AUSTIN, Texas - More than 10 million people have fled their homes in Ukraine, according to the United Nations. 4.3 million have left for neighboring countries, while another 6.5 million are thought to be displaced inside the war-torn country.
An Austin emergency room doctor is helping those crossing into Poland.
Dr. Austin Potter is volunteering for Fundacja Od Granicy Do Mieszkania. The Polish NGO also known as "ODGM" translates to "from the border to the flat." The organization helps secure transportation and housing for those fleeing Ukraine.
"I think everybody wants to help. You know, and this is a way that I could help." he said.
Potter spent two weeks in Poland in late March and early April.
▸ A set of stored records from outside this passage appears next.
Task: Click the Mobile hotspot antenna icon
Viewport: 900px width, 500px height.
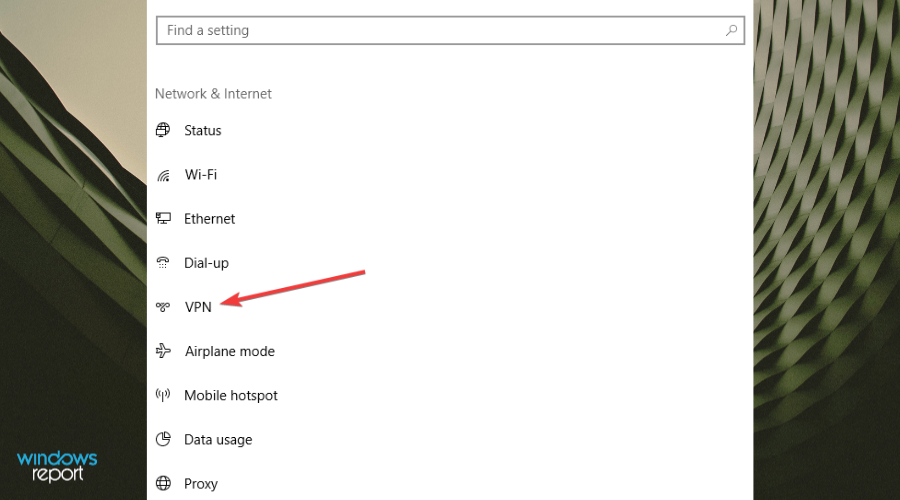Action: click(x=164, y=395)
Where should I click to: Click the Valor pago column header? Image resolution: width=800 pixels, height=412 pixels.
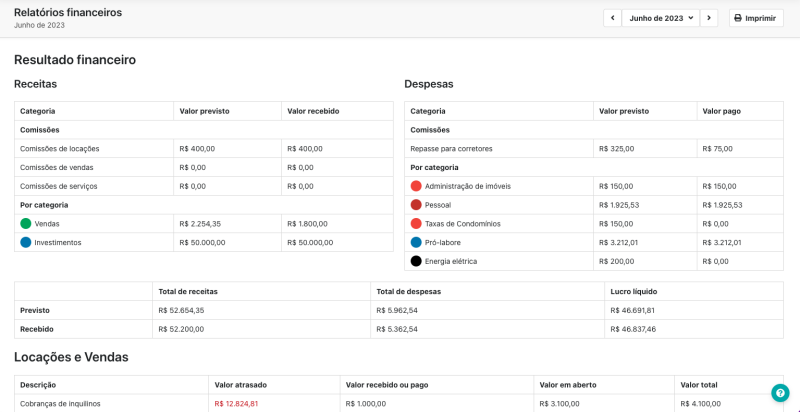(721, 111)
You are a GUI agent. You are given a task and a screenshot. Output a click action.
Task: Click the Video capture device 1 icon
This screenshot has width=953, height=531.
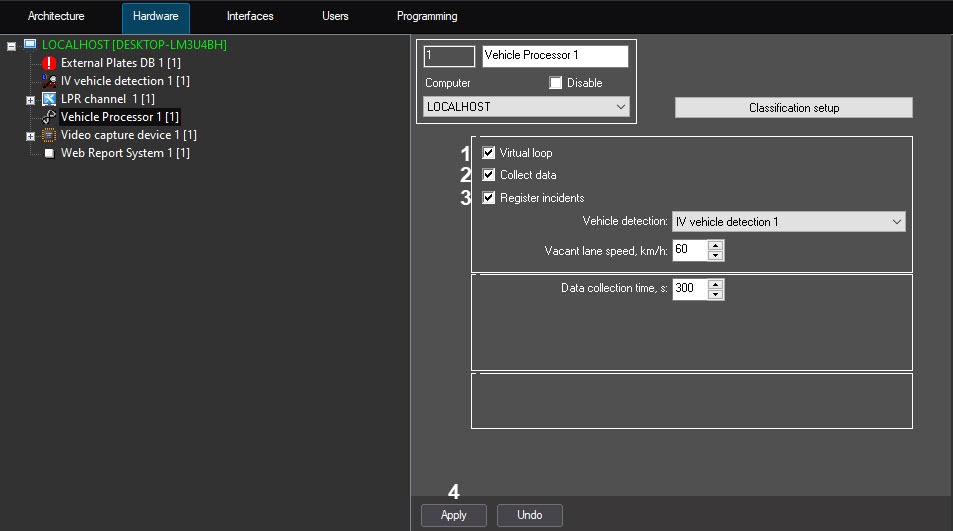point(49,135)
He plans to return to the country after he fulfills his monthly U.S. emergency room shift requirements over the next two weeks. Potter worked at Warsaw Central Station triaging refugees.
"Most of what I saw over there was chronic medical conditions, kidney failure, heart failure, hypertension, et cetera that had gone untreated for two days to a week. People who haven't had their medications, hadn't had their dialysis, hadn't been able to make it into their primary care provider because they're escaping a war zone." he explained.
Potter also distributed medical supplies donated by his company Compete Care, a chain of freestanding emergency room clinics -- most are based in Texas.
"Our modest contribution is very small compared to the efforts of the people just trying to find food and water for their families and trying to cope with the psychological effects of the war there." said Complete Care Medical Director Dr. Daniel Roe.
Potter connected with the Ukrainian Foreign Legion. The group is continuing to distribute the supplies he donated. He hopes to connect with other groups for supplies distribution upon his return.
While Potter was in Poland Ukrainian troops liberated several suburbs around Kyiv.
"There were signs of torture. There were signs of mass executions. And there were graphic photos that [refugees in Poland] were seeing in real-time while they were in line trying to get through the central station. And for them, this isn't some faraway place. This is their Round Rock or their Pflugerville -- if you can imagine and put yourself in their shoes? So in this state, with the trauma they're experiencing, they're expected to transport themselves across the border into a country that they know nothing of, to get housing and lease an apartment and then provide essential supplies for their family." he said.